Hawfinch!
It was a cloudy day with a few spits of drizzle now and then but over the lunchtime period, it wasn't too bad. It was a mild day with a southerly breeze. I decided to go and have another look at the Scaup at Countess Wear to put it on my 2009 yearlist. I parked up and strolled up the canal to the Double Locks pub. There on the water, just the other side of the frozen-up bit, was the female Scaup, still performing very well. Not much else was seen here, even though I looked through the screens at Riverside Country Park, viewing over the reedfringed scrapes.

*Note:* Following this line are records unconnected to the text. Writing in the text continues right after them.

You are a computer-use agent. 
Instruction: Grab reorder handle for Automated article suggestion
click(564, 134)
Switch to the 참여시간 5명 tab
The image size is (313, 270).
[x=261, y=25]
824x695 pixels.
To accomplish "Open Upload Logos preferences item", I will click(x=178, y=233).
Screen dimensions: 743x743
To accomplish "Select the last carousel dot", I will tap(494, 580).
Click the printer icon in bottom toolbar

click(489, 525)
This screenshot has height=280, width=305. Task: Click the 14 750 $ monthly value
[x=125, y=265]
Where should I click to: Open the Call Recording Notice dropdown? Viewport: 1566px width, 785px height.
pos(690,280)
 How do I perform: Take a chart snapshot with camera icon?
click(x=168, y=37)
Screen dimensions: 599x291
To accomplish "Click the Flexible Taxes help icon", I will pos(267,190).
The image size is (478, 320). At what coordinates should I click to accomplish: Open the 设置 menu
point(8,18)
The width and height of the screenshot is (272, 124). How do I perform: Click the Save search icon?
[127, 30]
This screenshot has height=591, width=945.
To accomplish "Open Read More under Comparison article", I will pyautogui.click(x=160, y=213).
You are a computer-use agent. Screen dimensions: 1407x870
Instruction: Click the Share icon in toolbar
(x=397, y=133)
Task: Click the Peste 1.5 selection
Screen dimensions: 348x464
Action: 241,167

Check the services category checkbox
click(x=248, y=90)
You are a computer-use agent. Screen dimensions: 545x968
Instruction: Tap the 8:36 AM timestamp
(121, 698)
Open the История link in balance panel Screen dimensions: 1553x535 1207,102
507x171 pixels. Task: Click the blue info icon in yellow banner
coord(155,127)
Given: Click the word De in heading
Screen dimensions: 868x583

On a whim, I decided to try and see the Hawfinch that has occasionally been seen at Ide! Now, me and Hawfinches have never got on very well. It took me about 15 attempts to connect with one when we first moved down to Devon all those years ago. I remember standing on a driveway in Doddiscombsleigh (try saying that when you've just come out of the Nobody Inn!), for hours waiting to see one. I also remember finding my first when I was a child, just down the lane from where I lived in Wiltshire - I only ever saw them once again in all my years of living there! In my twitching days, on a trip up to the north of the country, we would often pop into Clumber Park in Nottinghamshire (a proverbial Hawfinch Hotspot!) on the way back from a twitch and view a lot of empty trees! Speech House in the Forest of Dean in deepest Gloucestershire is supposed to be good for them. Nah, don't you believe it - I only ever saw them there once in about a dozen visits! Anyway, to cut a long Hawfinch story short, I arrived at the prescribed spot to the west of Ide, more in hope than anything. It didn't start out too good. A mechanical excavator was making a hell of a din on the hillside behind me, a group of noisy people all armed with axes and saws, trundled down over the fields talking at 40000 decibels and then a large, very noisy lorry crept slowly up the lane taking the half the hedgerow either side with it! I reached a point, and thought "That's it - I've had enough". I retraced my steps, and miraculously, it had all gone quiet. The lorry had gone - it was probably wedged in the lane further on up the road! The axesfolk had chopped off somewhere and the excavator had presumably stopped for lunch. I scanned the fields and hedgerows and the tops of all the trees. I nearly passed it by at first, a pale pinky-sandy blob sat partially obscured in a small ash tree. I got my 'scope on it, and realised it was the Hawfinch sat looking away from me. After several minutes, the bird decided to shift position slightly, turning its head and showing off its huge bill, and little neat black bib! Wow! My first one for several years. I watched it for several more minutes, then left it in what was presumably a short-lived peace!